**PROMPT**:
Copy every item below word for word, changing nothing.

[Element and text position data]
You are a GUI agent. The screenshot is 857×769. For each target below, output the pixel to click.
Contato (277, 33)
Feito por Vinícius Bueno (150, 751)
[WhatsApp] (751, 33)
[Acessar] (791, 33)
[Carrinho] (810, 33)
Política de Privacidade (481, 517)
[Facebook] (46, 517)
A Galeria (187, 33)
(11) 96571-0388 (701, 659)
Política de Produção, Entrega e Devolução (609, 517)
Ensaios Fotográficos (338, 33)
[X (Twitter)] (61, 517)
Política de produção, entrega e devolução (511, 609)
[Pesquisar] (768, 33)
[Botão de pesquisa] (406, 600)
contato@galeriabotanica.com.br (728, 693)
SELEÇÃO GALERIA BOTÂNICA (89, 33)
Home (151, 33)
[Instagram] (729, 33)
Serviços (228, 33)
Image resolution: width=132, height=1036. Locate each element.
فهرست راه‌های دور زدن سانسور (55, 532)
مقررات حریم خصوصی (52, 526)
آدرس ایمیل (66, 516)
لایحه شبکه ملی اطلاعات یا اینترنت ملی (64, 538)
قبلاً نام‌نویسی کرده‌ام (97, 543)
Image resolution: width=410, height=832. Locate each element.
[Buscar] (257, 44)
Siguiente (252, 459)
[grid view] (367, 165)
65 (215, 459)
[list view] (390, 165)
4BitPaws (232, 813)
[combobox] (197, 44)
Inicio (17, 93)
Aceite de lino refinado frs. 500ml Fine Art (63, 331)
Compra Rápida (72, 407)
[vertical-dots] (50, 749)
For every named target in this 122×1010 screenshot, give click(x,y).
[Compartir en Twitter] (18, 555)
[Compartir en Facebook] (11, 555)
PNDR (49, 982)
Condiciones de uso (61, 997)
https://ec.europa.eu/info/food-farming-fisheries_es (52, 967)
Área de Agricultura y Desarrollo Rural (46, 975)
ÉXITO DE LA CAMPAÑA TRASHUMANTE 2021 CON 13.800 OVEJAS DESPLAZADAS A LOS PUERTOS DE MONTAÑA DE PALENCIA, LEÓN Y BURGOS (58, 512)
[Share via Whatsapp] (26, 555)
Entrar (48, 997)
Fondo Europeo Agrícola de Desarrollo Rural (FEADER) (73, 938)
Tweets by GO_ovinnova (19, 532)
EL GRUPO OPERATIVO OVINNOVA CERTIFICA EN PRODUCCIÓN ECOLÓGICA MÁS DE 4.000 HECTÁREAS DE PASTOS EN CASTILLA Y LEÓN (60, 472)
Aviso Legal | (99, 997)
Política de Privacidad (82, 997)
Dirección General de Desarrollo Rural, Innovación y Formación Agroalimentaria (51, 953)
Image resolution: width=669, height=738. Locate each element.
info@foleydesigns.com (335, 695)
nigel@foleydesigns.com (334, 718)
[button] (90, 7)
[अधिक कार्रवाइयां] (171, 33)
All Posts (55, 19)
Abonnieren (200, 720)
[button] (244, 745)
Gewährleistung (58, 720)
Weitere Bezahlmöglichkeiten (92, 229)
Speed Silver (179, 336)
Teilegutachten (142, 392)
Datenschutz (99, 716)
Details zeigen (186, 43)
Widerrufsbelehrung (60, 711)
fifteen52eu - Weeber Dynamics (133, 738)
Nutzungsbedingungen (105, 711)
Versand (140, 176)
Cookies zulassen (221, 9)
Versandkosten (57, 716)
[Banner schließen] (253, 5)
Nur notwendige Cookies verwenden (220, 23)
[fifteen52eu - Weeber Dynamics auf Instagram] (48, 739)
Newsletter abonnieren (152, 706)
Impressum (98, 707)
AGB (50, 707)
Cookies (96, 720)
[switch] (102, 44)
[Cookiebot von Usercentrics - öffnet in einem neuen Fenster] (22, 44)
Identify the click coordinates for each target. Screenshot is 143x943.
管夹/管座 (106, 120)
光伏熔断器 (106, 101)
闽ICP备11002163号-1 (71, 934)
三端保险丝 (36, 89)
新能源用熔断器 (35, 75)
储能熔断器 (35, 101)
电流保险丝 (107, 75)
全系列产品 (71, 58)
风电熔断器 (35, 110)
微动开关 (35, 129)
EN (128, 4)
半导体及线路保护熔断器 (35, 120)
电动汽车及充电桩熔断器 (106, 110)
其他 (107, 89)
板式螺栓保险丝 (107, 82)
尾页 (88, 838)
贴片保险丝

**ANSWER IN FULL**:
You are a GUI agent. The screenshot is 857×769. For each target below, output the pixel to click.
Contato (277, 33)
Feito por Vinícius Bueno (150, 751)
[WhatsApp] (751, 33)
[Acessar] (791, 33)
[Carrinho] (810, 33)
Política de Privacidade (481, 517)
[Facebook] (46, 517)
A Galeria (187, 33)
(11) 96571-0388 (701, 659)
Política de Produção, Entrega e Devolução (609, 517)
Ensaios Fotográficos (338, 33)
[X (Twitter)] (61, 517)
Política de produção, entrega e devolução (511, 609)
[Pesquisar] (768, 33)
[Botão de pesquisa] (406, 600)
contato@galeriabotanica.com.br (728, 693)
SELEÇÃO GALERIA BOTÂNICA (89, 33)
Home (151, 33)
[Instagram] (729, 33)
Serviços (228, 33)
Image resolution: width=132, height=1036. Locate each element.
فهرست راه‌های دور زدن سانسور (55, 532)
مقررات حریم خصوصی (52, 526)
آدرس ایمیل (66, 516)
لایحه شبکه ملی اطلاعات یا اینترنت ملی (64, 538)
قبلاً نام‌نویسی کرده‌ام (97, 543)
Image resolution: width=410, height=832. Locate each element.
[Buscar] (257, 44)
Siguiente (252, 459)
[grid view] (367, 165)
65 (215, 459)
[list view] (390, 165)
4BitPaws (232, 813)
[combobox] (197, 44)
Inicio (17, 93)
Aceite de lino refinado frs. 500ml Fine Art (63, 331)
Compra Rápida (72, 407)
[vertical-dots] (50, 749)
For every named target in this 122×1010 screenshot, give click(x,y).
[Compartir en Twitter] (18, 555)
[Compartir en Facebook] (11, 555)
PNDR (49, 982)
Condiciones de uso (61, 997)
https://ec.europa.eu/info/food-farming-fisheries_es (52, 967)
Área de Agricultura y Desarrollo Rural (46, 975)
ÉXITO DE LA CAMPAÑA TRASHUMANTE 2021 CON 13.800 OVEJAS DESPLAZADAS A LOS PUERTOS DE MONTAÑA DE PALENCIA, LEÓN Y BURGOS (58, 512)
[Share via Whatsapp] (26, 555)
Entrar (48, 997)
Fondo Europeo Agrícola de Desarrollo Rural (FEADER) (73, 938)
Tweets by GO_ovinnova (19, 532)
EL GRUPO OPERATIVO OVINNOVA CERTIFICA EN PRODUCCIÓN ECOLÓGICA MÁS DE 4.000 HECTÁREAS DE PASTOS EN CASTILLA Y LEÓN (60, 472)
Aviso Legal | (99, 997)
Política de Privacidad (82, 997)
Dirección General de Desarrollo Rural, Innovación y Formación Agroalimentaria (51, 953)
Image resolution: width=669, height=738. Locate each element.
info@foleydesigns.com (335, 695)
nigel@foleydesigns.com (334, 718)
[button] (90, 7)
[अधिक कार्रवाइयां] (171, 33)
All Posts (55, 19)
Abonnieren (200, 720)
[button] (244, 745)
Gewährleistung (58, 720)
Weitere Bezahlmöglichkeiten (92, 229)
Speed Silver (179, 336)
Teilegutachten (142, 392)
Datenschutz (99, 716)
Details zeigen (186, 43)
Widerrufsbelehrung (60, 711)
fifteen52eu - Weeber Dynamics (133, 738)
Nutzungsbedingungen (105, 711)
Versand (140, 176)
Cookies zulassen (221, 9)
Versandkosten (57, 716)
[Banner schließen] (253, 5)
Nur notwendige Cookies verwenden (220, 23)
[fifteen52eu - Weeber Dynamics auf Instagram] (48, 739)
Newsletter abonnieren (152, 706)
Impressum (98, 707)
AGB (50, 707)
Cookies (96, 720)
[switch] (102, 44)
[Cookiebot von Usercentrics - öffnet in einem neuen Fenster] (22, 44)
Identify the click coordinates for each target. Screenshot is 143x943.
管夹/管座 (106, 120)
光伏熔断器 (106, 101)
闽ICP备11002163号-1 (71, 934)
三端保险丝 (36, 89)
新能源用熔断器 (35, 75)
储能熔断器 (35, 101)
电流保险丝 (107, 75)
全系列产品 (71, 58)
风电熔断器 (35, 110)
微动开关 (35, 129)
EN (128, 4)
半导体及线路保护熔断器 (35, 120)
电动汽车及充电桩熔断器 (106, 110)
其他 (107, 89)
板式螺栓保险丝 (107, 82)
尾页 (88, 838)
贴片保险丝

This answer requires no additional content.